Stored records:

---------------

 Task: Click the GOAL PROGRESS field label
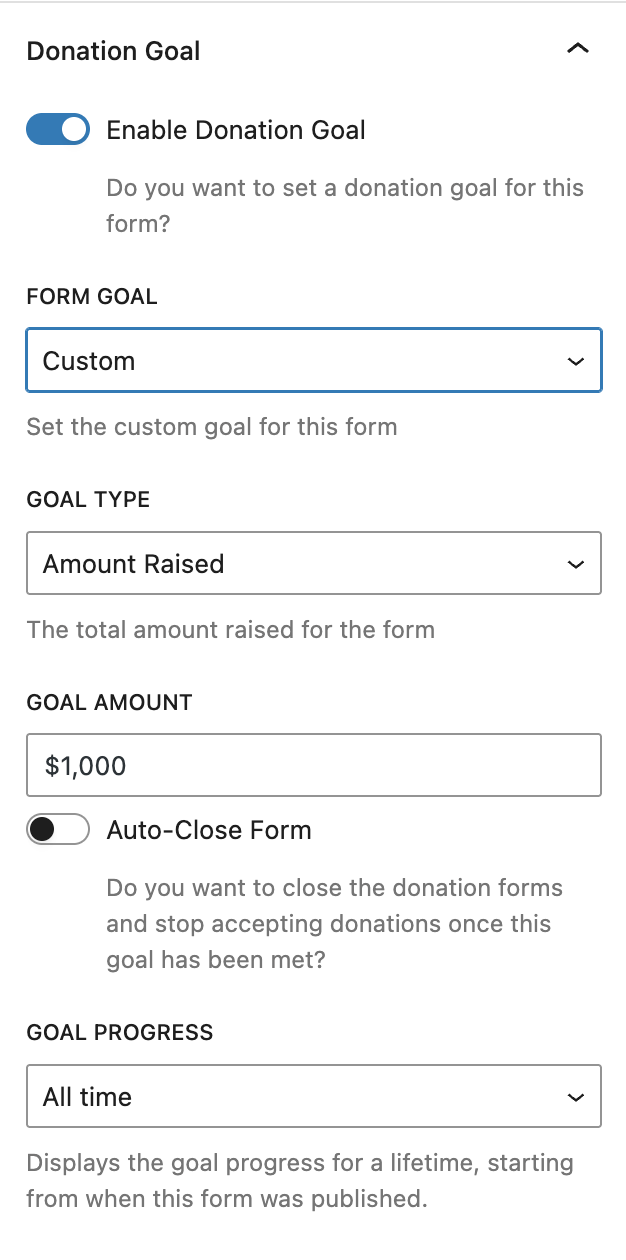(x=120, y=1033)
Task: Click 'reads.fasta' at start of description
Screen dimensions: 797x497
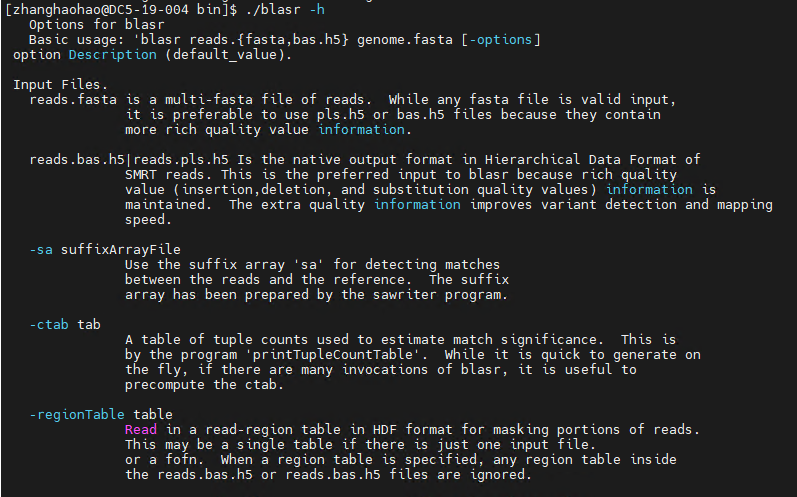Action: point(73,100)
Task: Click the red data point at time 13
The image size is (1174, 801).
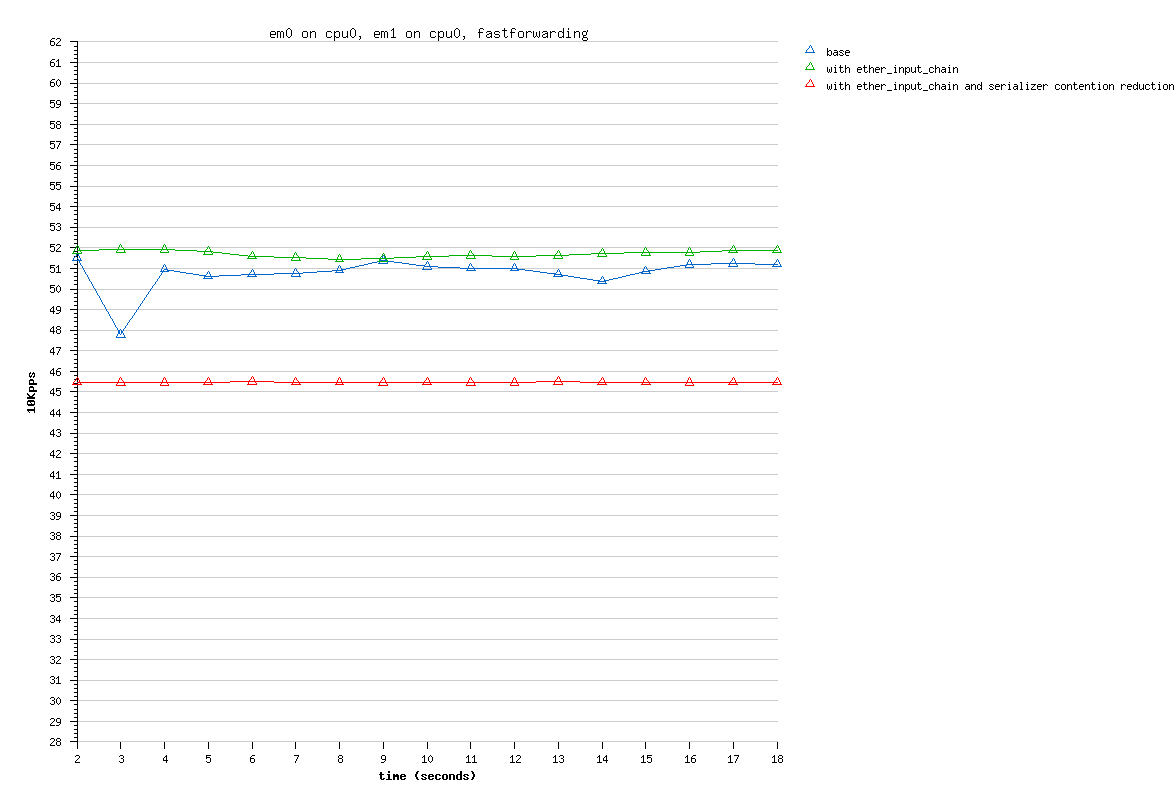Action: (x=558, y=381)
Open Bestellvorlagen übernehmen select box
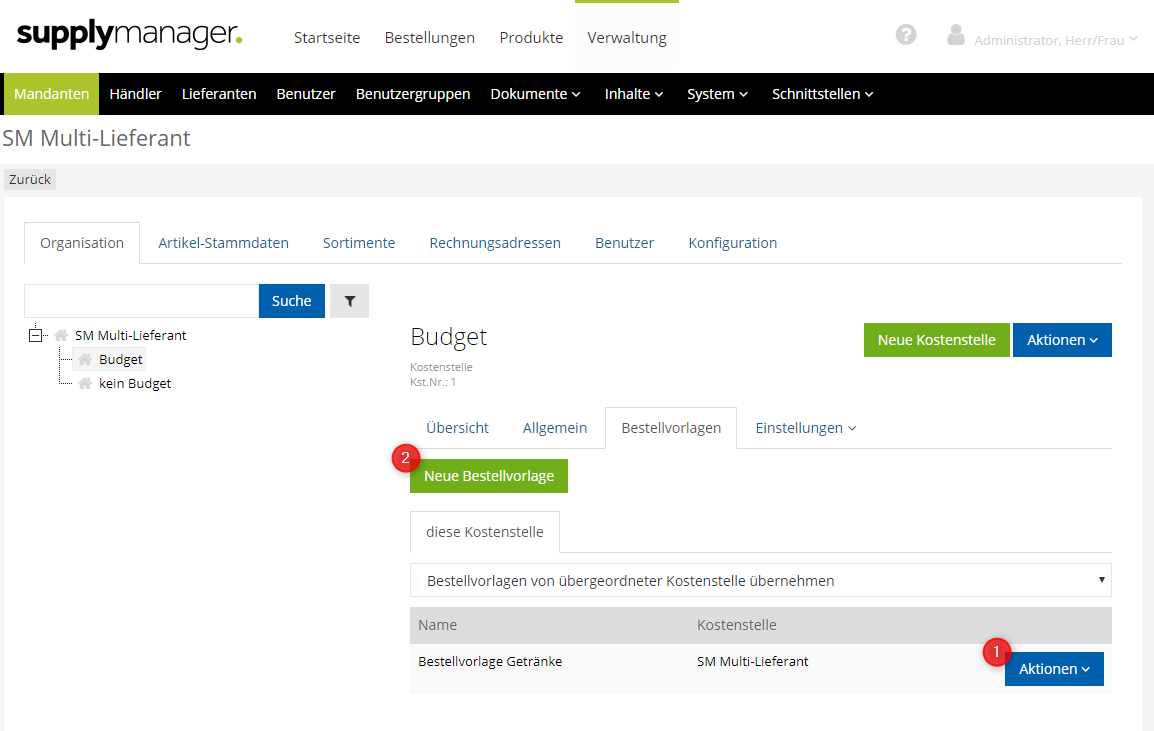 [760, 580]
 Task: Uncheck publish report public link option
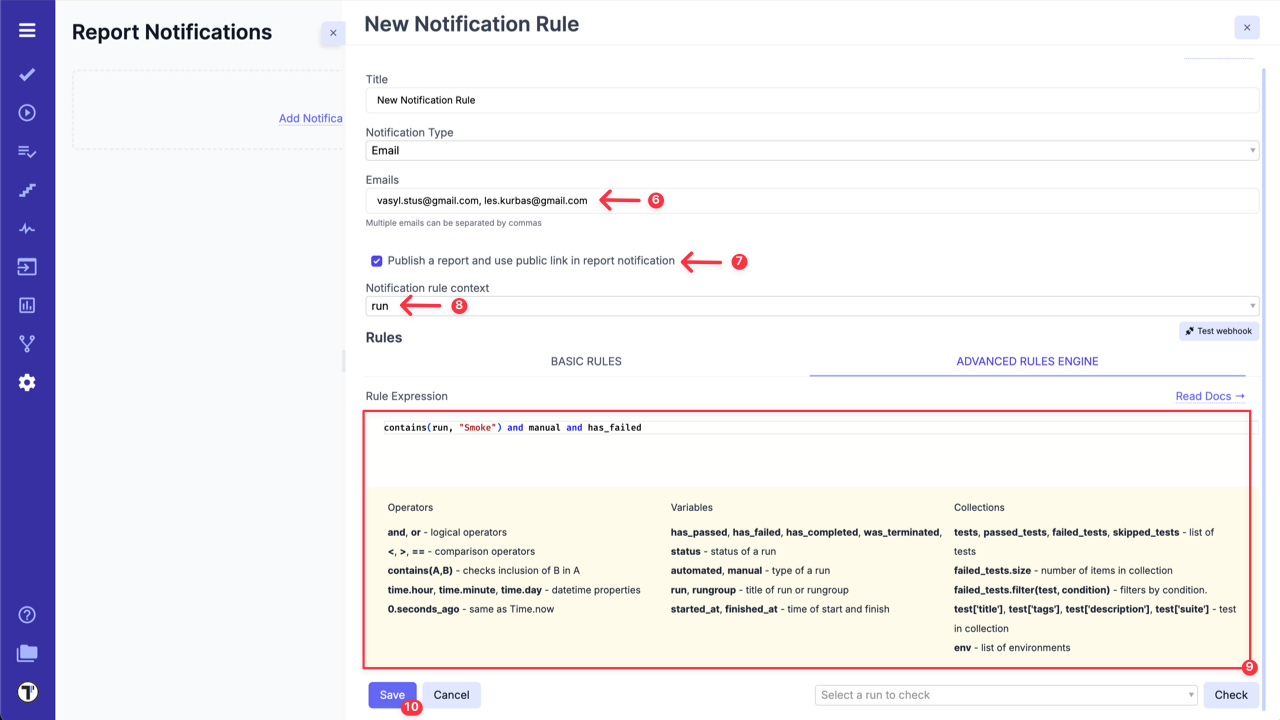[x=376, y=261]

---------------

#### What you should do
Could you reproduce the entries verbatim, leaving out all pictures?

#### Solution below
 Task: Click the GOAL PROGRESS field label
(x=120, y=1033)
Task: Click 'reads.fasta' at start of description
Screen dimensions: 797x497
Action: point(73,100)
Task: Click the red data point at time 13
The image size is (1174, 801).
Action: (x=558, y=381)
Open Bestellvorlagen übernehmen select box
 [760, 580]
 Task: Uncheck publish report public link option
[x=376, y=261]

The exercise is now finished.